======== Supplied material

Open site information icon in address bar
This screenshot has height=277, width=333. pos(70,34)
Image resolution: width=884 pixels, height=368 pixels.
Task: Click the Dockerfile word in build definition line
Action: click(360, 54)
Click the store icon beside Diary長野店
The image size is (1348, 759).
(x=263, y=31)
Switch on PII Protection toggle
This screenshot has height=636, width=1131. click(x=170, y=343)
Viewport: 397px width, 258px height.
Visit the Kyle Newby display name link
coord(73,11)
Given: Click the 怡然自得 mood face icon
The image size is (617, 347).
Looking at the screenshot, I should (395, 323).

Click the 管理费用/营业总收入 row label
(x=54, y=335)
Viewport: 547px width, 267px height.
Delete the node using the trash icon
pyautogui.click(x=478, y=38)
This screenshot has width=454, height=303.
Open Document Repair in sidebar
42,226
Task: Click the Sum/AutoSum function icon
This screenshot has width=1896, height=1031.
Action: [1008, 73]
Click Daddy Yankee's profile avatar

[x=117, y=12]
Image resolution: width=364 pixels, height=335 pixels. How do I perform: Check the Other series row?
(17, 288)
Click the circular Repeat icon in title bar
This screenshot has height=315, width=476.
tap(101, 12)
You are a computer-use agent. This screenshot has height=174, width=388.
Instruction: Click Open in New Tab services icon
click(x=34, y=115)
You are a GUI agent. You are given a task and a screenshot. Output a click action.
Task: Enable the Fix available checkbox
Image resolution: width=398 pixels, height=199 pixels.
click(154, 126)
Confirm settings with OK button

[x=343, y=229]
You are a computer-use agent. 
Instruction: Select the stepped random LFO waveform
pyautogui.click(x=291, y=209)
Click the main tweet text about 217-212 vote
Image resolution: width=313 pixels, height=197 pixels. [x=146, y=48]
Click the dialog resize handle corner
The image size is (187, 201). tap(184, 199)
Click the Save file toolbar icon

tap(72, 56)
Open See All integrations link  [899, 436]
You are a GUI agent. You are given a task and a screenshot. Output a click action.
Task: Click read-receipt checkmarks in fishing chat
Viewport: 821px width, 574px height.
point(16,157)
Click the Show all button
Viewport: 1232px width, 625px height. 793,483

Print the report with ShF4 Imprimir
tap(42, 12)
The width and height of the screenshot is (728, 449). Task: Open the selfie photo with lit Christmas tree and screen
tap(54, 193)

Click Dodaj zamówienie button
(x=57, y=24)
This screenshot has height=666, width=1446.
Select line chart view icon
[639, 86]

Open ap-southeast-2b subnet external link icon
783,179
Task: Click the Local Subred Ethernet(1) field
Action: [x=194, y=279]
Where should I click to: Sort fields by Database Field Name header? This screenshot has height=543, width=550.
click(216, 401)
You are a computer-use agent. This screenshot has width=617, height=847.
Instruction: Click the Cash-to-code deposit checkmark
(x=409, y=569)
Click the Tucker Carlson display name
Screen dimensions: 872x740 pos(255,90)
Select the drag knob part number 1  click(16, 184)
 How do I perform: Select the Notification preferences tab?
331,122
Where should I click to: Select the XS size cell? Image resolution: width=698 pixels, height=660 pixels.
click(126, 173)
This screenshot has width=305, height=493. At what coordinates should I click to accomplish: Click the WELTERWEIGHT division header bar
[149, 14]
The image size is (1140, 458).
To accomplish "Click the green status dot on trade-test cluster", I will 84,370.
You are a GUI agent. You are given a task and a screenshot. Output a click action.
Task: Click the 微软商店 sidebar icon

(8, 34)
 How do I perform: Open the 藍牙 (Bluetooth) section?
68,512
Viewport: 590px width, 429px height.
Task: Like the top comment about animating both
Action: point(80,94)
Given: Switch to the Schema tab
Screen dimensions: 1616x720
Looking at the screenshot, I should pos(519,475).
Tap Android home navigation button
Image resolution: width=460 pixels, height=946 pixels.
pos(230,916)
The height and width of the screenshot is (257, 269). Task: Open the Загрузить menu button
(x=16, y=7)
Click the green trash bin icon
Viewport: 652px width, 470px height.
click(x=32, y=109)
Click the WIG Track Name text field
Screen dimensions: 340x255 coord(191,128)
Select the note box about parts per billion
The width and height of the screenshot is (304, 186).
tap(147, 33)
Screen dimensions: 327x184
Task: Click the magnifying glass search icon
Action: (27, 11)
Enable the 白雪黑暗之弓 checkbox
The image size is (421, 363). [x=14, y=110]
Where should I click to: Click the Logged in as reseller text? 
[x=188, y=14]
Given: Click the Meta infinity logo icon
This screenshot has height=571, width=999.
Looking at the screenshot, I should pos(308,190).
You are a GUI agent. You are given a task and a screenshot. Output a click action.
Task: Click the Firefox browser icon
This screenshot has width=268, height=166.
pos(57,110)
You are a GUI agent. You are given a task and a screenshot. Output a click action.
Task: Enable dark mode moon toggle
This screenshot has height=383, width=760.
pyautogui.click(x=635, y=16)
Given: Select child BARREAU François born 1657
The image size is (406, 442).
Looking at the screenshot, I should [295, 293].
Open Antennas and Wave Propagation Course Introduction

================

- Problem details:
Count every line in the listing where the string "computer" occurs. Give the total alone.

- Task solution:
3